--- START Selected text ---

18 Important functions in Pandas

Data processing is an important part of analyzing data. This includes various tasks like cleaning, restructuring, merging, removing duplicates, removing Null or NaN values etc. Pandas provides large set of functions to proceed with various data pre-processing tasks.

Pandas provides two type of data structures to work with data which includes Series and DataFrame.

I am learning and exploring Pandas and other Python libraries from last 2 years.

Any task that you can do in excel can be done using Pandas.

In this story I have curated a list of 18 most frequently used functions which I have used during data preprocessing tasks.

1) DataFrame.select_dtypes( ):

Returns a subset of the DataFrame’s columns based on the column dtypes.

Useful in cases when you want to select only those columns with specific datatype or values with specific datatype for example — “object”, “int64” , np.number etc.

--- END Selected text ---
--- START Available data ---

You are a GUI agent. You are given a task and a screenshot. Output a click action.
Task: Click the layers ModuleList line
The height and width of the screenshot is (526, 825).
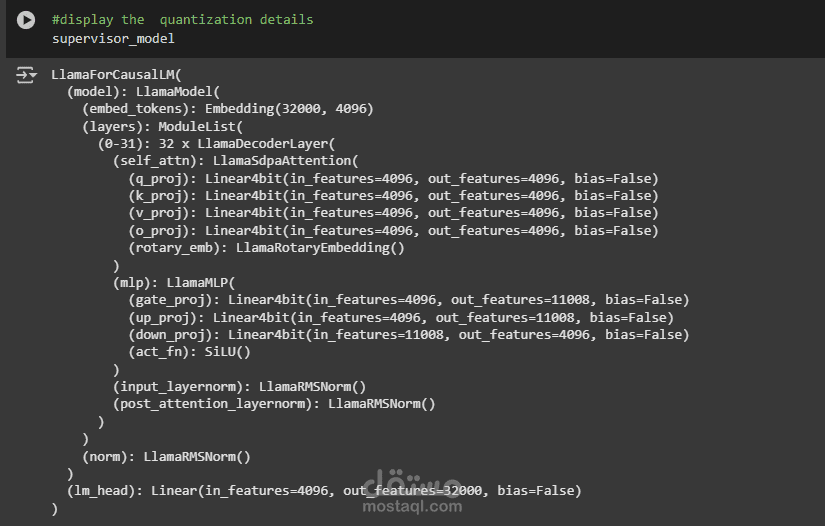coord(162,127)
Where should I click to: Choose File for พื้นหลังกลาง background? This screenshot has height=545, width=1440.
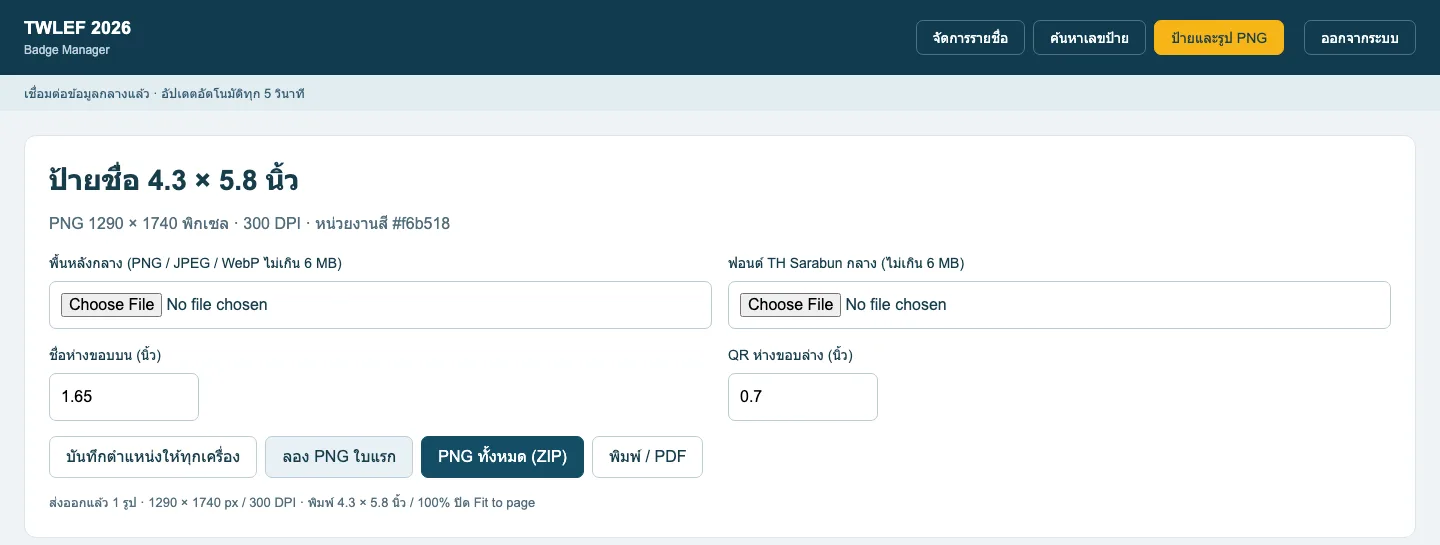[111, 304]
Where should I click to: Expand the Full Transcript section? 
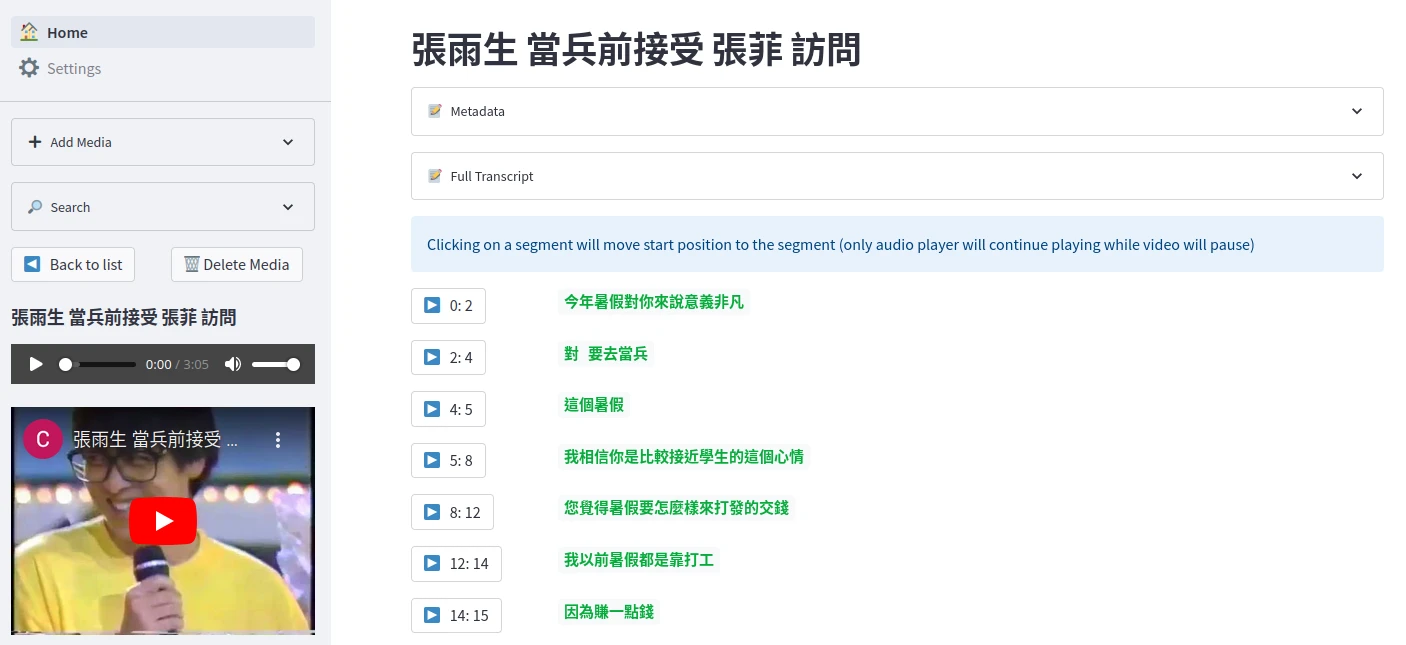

--- END Available data ---

Exercises:
**A)** In the Pandas text, which two data structures does Pandas provide for working with data?
**B)** Rewrite the records as a numbered list, covering everything from the start of the records down to the line containing "coord(162,127)", and omit the pictures.
The text and the records have no connection to each other.

Results of the tasks:
**A)** Series and DataFrame.

**B)**
1. You are a GUI agent. You are given a task and a screenshot. Output a click action.
2. Task: Click the layers ModuleList line
3. The height and width of the screenshot is (526, 825).
4. coord(162,127)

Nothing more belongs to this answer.